1

Background

For a CRM project, I have snapshots of opportunities. I've been able to build many features w/ featuretools already, but what I really want is to have historical win counts and rate. In other terms, I'd like to know:

For a given opportunity, how many deals have been won up until the opportunity was last modified?

Example Data

import pandas as pd
import featuretools as ft

df = pd.DataFrame(
    {'OpportunityId': [111, 111, 222, 222, 222, 333, 333, 333],
     'UpdateId': [1,3,2,5,7,4,6,8],
     'Label': ['Open', 'Win', 'Open', 'Open', 'Win', 'Open', 'Open', 'Open'],
     'CreatedOn': pd.to_datetime(['9/27/18','9/27/18','9/28/18','9/28/18','9/28/18','10/2/18','10/2/18','10/2/18']),
     'ModifiedOn': pd.to_datetime(['9/27/18','10/1/18','9/28/18','10/3/18','10/7/18','10/2/18','10/6/18','10/10/18']),
     'EstRevenue': [2000, 2000, 80000, 84000, 78000, 100000, 95000, 110000]})
df
| OpportunityId | UpdateId | Label | CreatedOn  | ModifiedOn | EstRevenue |
|---------------|----------|-------|------------|------------|------------|
| 111           | 1        | Open  | 2018-09-27 | 2018-09-27 | 2000       |
| 111           | 3        | Win   | 2018-09-27 | 2018-10-01 | 2000       |
| 222           | 2        | Open  | 2018-09-28 | 2018-09-28 | 80000      |
| 222           | 5        | Open  | 2018-09-28 | 2018-10-03 | 84000      |
| 222           | 7        | Win   | 2018-09-28 | 2018-10-07 | 78000      |
| 333           | 4        | Open  | 2018-10-02 | 2018-10-02 | 100000     |
| 333           | 6        | Open  | 2018-10-02 | 2018-10-06 | 95000      |
| 333           | 8        | Open  | 2018-10-02 | 2018-10-10 | 110000     |

Desired Output

| OPPORTUNITIES | Label | CreatedOn | Max( ModifiedOn ) | AVG( EstRevenue ) | Wins |
|---------------|-------|-----------|-------------------|------------------:|------|
| 111           | Win   | 9/27/18   | 10/1/18           |              2000 | 0    |
| 222           | Win   | 9/28/18   | 10/7/18           |             80667 | 1    |
| 333           | Open  | 10/2/18   | 10/10/18          |            101667 | 2    |

Attempts so far

What is hard for me to wrap my brain around is...

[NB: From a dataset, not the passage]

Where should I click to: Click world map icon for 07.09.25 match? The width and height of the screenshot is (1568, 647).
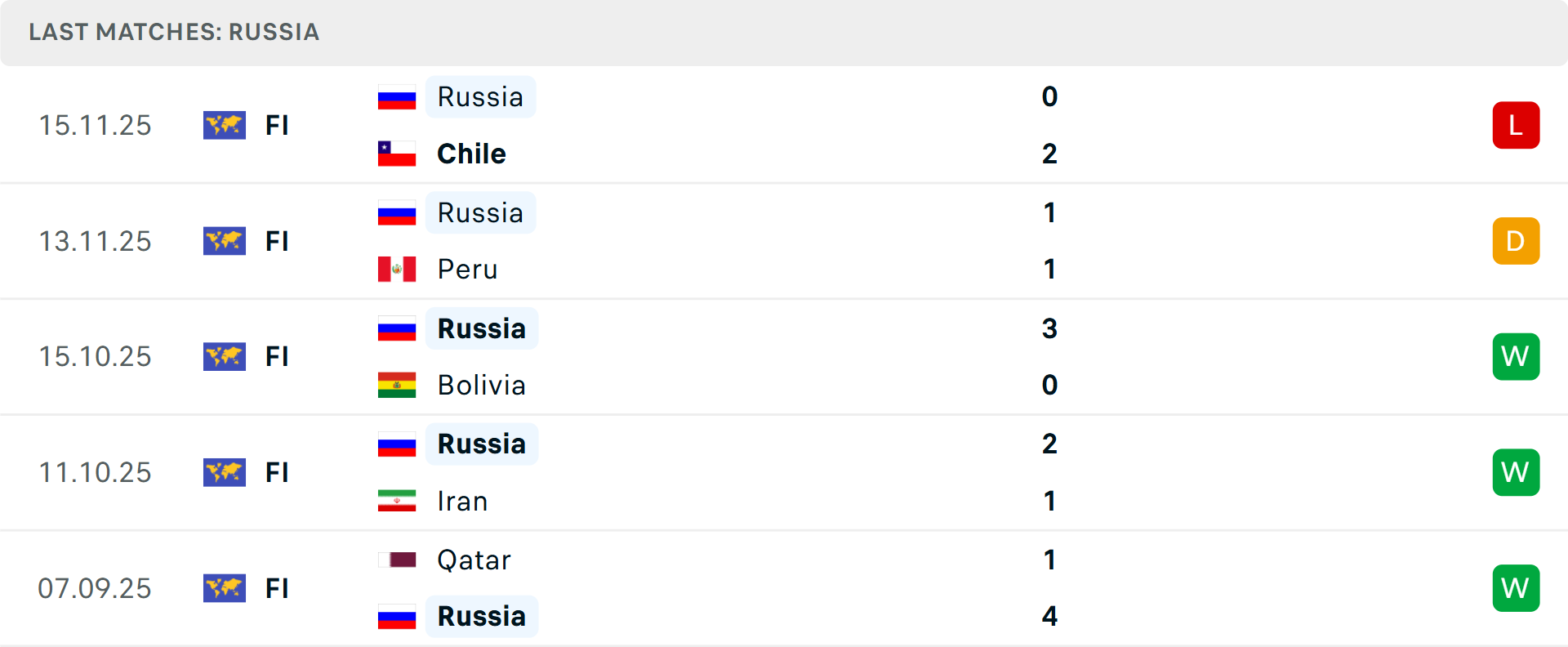pos(225,588)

  1. Features that are dependent on multiple opportunities... do I need a separate entity?
  2. How do I aggregate the Label that delivers both:
    1. The current value of the Label, and
    2. The count when the Label column is 0

The challenge for me is the Label column... Whereas normally I would make a CurrentLabel column, I'm pretty sure ft can handle this...

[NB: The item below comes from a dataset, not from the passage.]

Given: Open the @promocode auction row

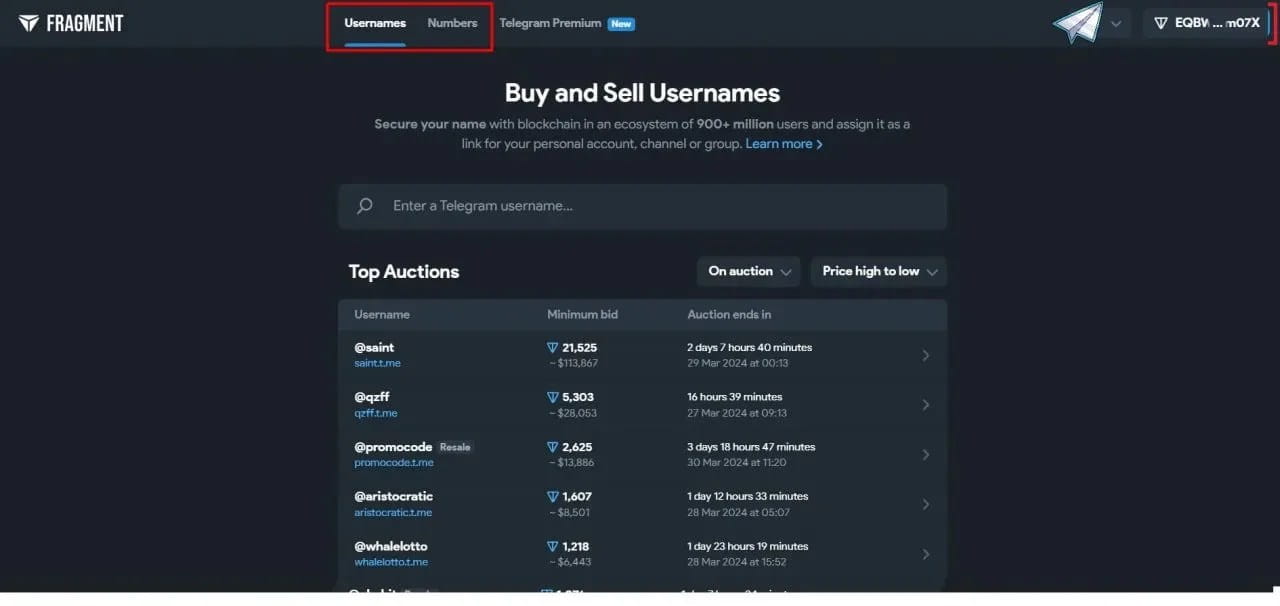Looking at the screenshot, I should tap(640, 454).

es = (ft.EntitySet(id='CRM')
      .entity_from_dataframe(
          entity_id='updates',
          dataframe=df,
          index='UpdateId',
          time_index='ModifiedOn')
      .normalize_entity(
          base_entity_id='updates',
          new_entity_id='opportunities',
          index='OpportunityId',
          make_time_index='CreatedOn',
          copy_variables=['Label'],
          additional_variables=['CreatedOn']
      )
)
es['updates']['Label'].interesting_values  = ['Win']
Entityset: CRM
  Entities:
    updates [Rows: 8, Columns: 5]
    opportunities [Rows: 3, Columns: 3]
  Relationships:
    updates.OpportunityId -> opportunities.OpportunityId
feature_matrix, feature_defs = ft.dfs(
    entityset=es,
    target_entity="opportunities",
    agg_primitives=[
        "mean","count","num_unique","time_since_first"],
    trans_primitives=[
        'time_since_previous'],
    where_primitives=[
        "sum","count"],
    max_depth=2,
    verbose=1
)
Anders Swanson
  • 3,637
  • 1
  • 18
  • 43
  • what is the logic for aggregated results in columns `'Wins'` and `'Label'`? I understand the other columns, but not these ones. – Valentino Sep 21 '19 at 23:59
  • `Label` is whether the opportunity was 'Won' or 'Lost', which I'm trying to predict. `Wins` column is the answer to the question: how many deals have been won up until the opportunity was last modified? – Anders Swanson Sep 24 '19 at 13:12

1 Answers1

2

There are a couple different ways you could tackle this problem:

  1. Create a new dataframe column and use the last aggregation primitive

For this approach, before you create your entityset, first create a new Wins column in your dataframe that tracks the cumulative total of wins over time. You may need to sort your dataframe by the ModifiedOn column to make sure the cumulative sum value is correct. Also, I am using .shift() here to shift the column values by one position, to only count the wins that occurred before the update:

df = df.sort_values('ModifiedOn')
df['Wins'] = df['Label'].shift().eq('Win').cumsum()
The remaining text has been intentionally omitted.